Rows of pointing data

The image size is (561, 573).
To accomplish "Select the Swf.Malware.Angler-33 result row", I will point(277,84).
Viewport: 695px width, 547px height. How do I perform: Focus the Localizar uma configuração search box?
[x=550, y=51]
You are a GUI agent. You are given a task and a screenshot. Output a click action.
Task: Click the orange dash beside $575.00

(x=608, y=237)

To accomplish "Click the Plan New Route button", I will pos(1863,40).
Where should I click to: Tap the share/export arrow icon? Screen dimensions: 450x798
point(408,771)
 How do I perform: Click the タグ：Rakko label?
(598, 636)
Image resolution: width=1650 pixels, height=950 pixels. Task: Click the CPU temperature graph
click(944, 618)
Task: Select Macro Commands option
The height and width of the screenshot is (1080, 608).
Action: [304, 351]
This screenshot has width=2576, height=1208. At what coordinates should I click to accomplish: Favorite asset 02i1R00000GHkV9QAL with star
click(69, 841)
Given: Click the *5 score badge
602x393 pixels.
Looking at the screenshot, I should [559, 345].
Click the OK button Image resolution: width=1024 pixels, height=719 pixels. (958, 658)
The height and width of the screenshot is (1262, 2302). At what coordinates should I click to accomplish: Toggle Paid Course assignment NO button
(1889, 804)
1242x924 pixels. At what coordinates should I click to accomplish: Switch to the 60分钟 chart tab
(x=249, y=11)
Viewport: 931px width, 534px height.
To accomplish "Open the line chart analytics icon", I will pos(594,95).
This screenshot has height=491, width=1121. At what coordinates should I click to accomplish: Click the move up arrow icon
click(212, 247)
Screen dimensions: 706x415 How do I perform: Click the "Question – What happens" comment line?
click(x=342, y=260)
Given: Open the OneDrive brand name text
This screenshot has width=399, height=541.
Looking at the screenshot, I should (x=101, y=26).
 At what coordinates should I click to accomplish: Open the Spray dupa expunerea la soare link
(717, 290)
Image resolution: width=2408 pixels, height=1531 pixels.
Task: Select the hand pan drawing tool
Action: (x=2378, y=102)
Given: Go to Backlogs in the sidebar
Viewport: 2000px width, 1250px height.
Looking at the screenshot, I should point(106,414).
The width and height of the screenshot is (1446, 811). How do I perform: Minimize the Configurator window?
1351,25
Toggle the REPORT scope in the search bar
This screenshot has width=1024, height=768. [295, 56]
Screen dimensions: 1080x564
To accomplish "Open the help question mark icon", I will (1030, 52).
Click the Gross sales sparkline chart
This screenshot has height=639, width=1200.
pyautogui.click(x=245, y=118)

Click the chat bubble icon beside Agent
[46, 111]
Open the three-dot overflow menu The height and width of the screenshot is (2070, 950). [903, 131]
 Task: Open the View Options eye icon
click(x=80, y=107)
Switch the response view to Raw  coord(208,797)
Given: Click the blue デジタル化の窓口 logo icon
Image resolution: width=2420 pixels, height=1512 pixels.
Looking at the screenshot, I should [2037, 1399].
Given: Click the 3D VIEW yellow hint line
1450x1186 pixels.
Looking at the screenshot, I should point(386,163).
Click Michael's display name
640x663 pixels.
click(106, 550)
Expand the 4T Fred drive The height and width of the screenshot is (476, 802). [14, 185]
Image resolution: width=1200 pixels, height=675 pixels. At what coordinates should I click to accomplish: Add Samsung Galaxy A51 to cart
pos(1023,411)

* _EXERCISE AIM_:
Can you scale the lines above, starting at the first line and ending at the line containing "(x=608, y=237)", by giving them all again, requests included, with every coordinate in the answers multiplied by 1.4 and rounded to whole numbers, halves up?

* _SOLUTION TO THE PROBLEM_:
The image size is (561, 573).
To accomplish "Select the Swf.Malware.Angler-33 result row", I will point(388,118).
Viewport: 695px width, 547px height. How do I perform: Focus the Localizar uma configuração search box?
[x=770, y=71]
You are a GUI agent. You are given a task and a screenshot. Output a click action.
Task: Click the orange dash beside $575.00

(x=851, y=332)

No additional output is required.